Despite being in its 27th year, Recovery Month is only gaining significant media traction this year. Not least in this country.
In the US, Donald Trump personally opened the month last week with the announcement that he was requesting $2.6 billion (€2.17 billion) to be taken out of his 2018 budget proposal for border security to be used instead to fund drink and drug addiction programmes. Trump lost his older brother to alcoholism and the experience of living with an alcoholic turned him into a lifelong teetotaller.
All the now-mandatory social media bells and whistles are being brought into play during this “Awareness Month”. “Post a Recovery Story Selfie!” implores one online campaign, while another states that those who share their recovery stories publicly are now to be referred to as “heroes”.
But this is not “Movember” (when men grow moustaches during the month of November to “raise awareness” of men’s health issues) or the Ice Bucket Challenge we’re talking about here.
Addiction and recovery are hellishly complex, profoundly personal and dramatically life-altering events. The “celebrations, events and workshops”, “media tool kits” and “social media outreach” common to all Awareness Months are now being crowbarred, happy-clappy style, into an area of our lives to which they do not belong. Addiction and recovery are not memes.

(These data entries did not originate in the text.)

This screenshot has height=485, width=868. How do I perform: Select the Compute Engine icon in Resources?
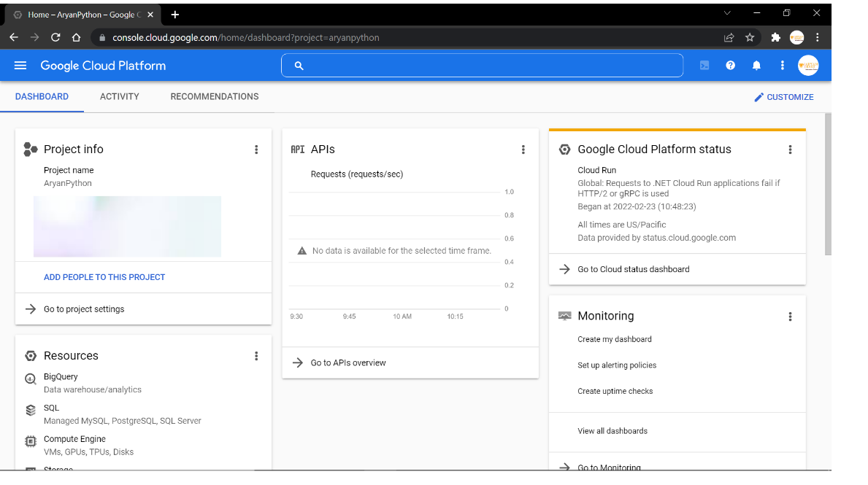(30, 441)
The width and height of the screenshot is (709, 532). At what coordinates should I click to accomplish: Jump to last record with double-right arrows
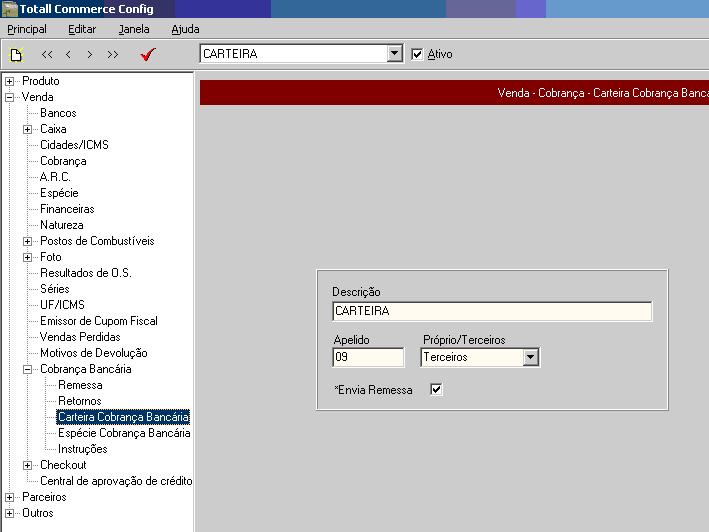point(112,55)
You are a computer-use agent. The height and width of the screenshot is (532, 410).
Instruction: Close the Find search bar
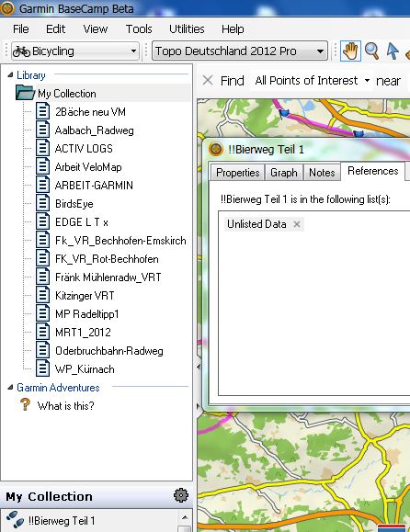(208, 81)
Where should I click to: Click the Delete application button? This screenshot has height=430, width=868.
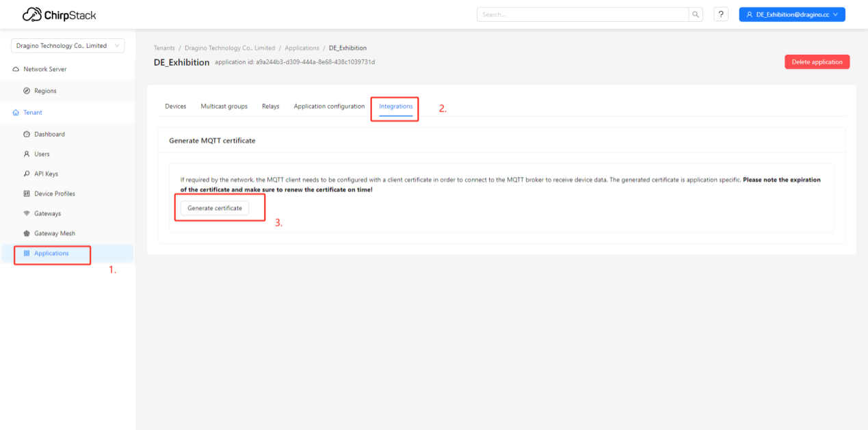(x=817, y=62)
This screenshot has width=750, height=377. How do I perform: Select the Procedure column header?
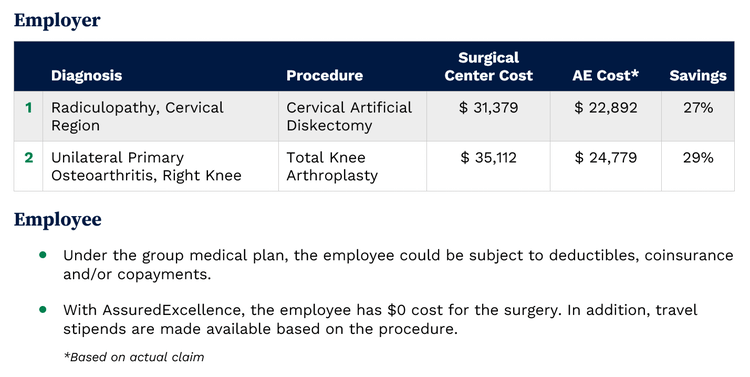(x=324, y=76)
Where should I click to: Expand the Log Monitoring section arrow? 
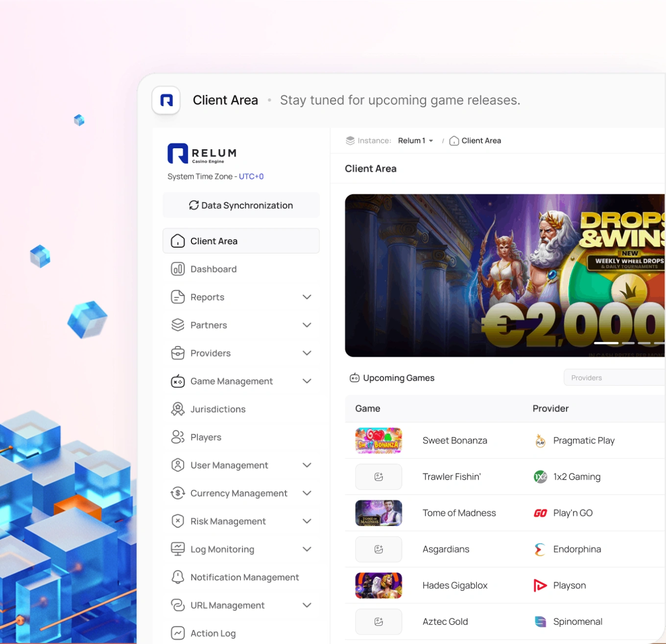(307, 549)
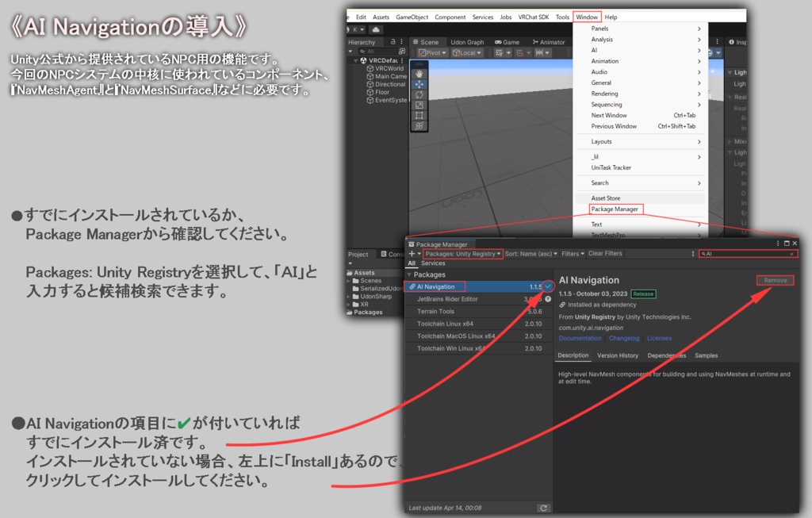Open the Documentation link for AI Navigation
Viewport: 812px width, 518px height.
[579, 339]
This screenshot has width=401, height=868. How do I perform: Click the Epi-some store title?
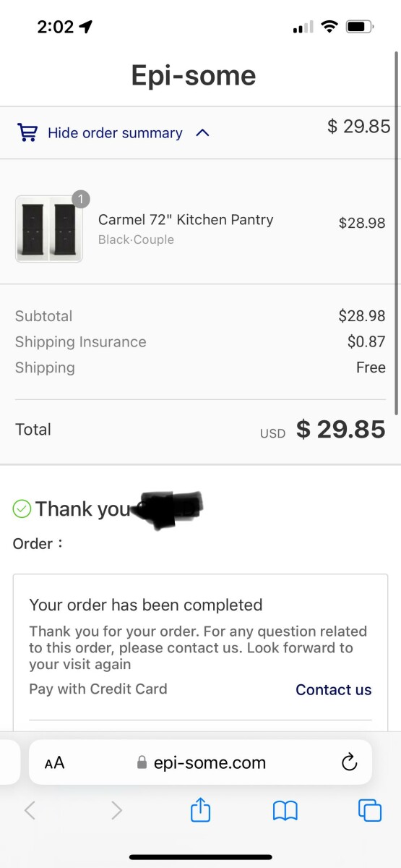point(194,75)
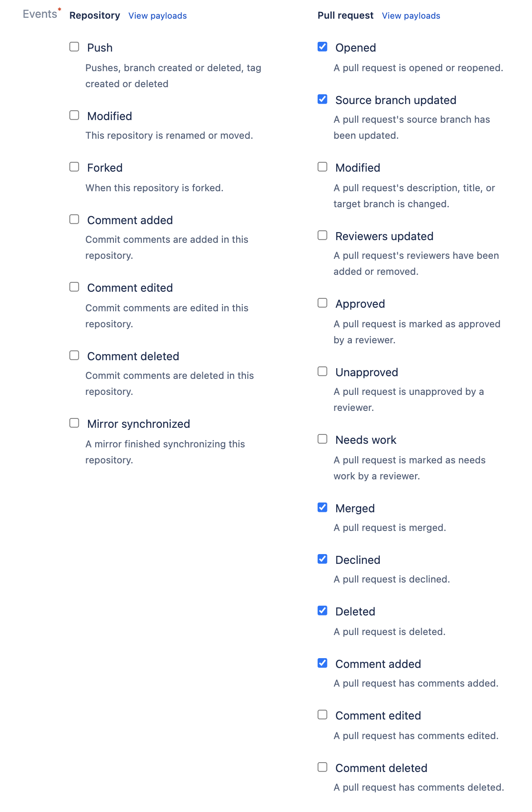Enable the Unapproved event checkbox
The width and height of the screenshot is (532, 812).
(322, 370)
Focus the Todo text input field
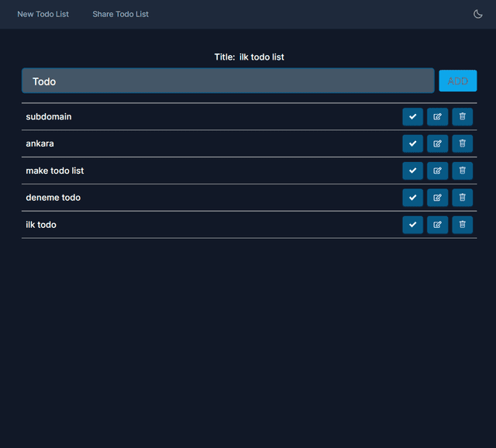Screen dimensions: 496x448 228,81
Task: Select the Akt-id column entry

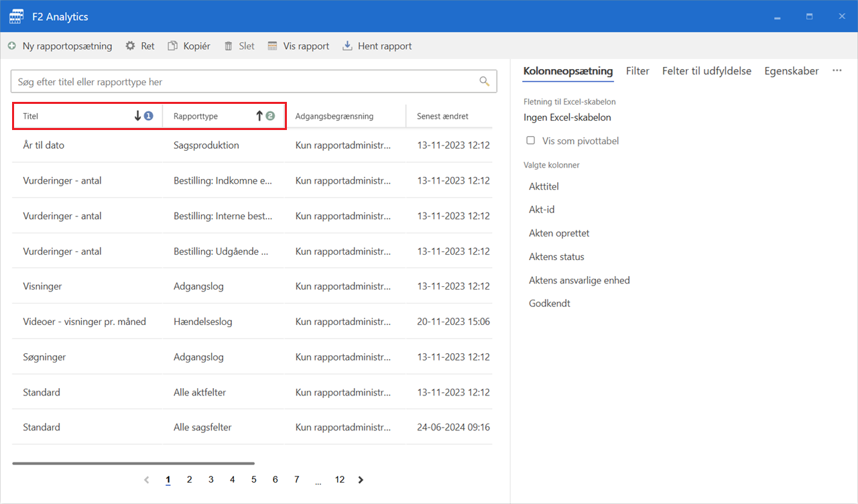Action: [542, 210]
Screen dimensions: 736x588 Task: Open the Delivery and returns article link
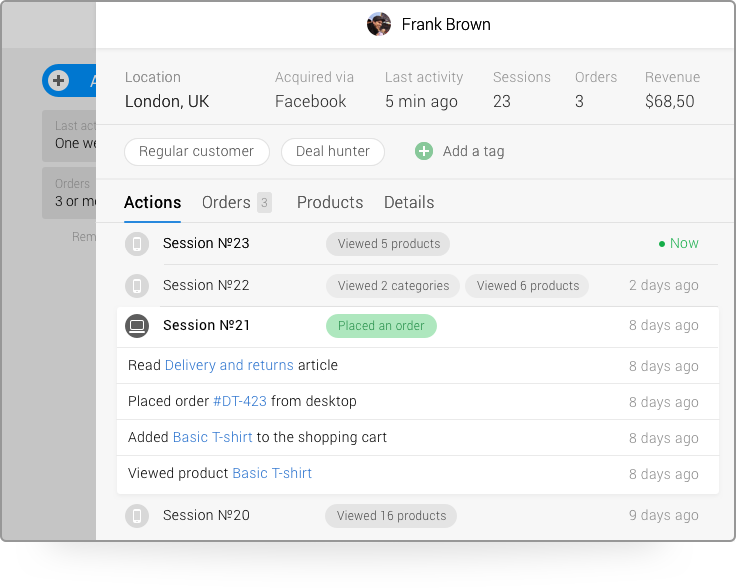(x=229, y=366)
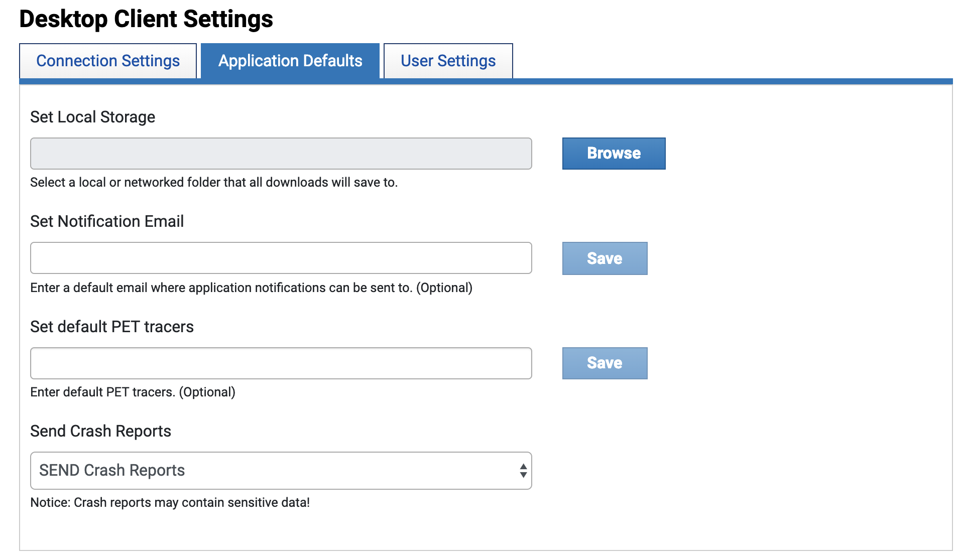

The very idea of posting a Recovery Story Selfie is a pathetic sop to a prurient culture where the first-person confessional now bestows - through specious claims of “bravery and honesty” - a secular sainthood. And does wonders for your media profile.
Reducing addiction to a thumbs-up, smiley face calendar month may have all the best intentions in the world behind it, but framing it so it now sits alongside National Thermal Engineer Month (“stressing the importance of advancing the thermal engineering industry”) and National Onion Rings Month (“why not invite your friends around for an Onion Ring tossing contest?”) on the Awareness Raising Calendar is the very definition of fatuousness.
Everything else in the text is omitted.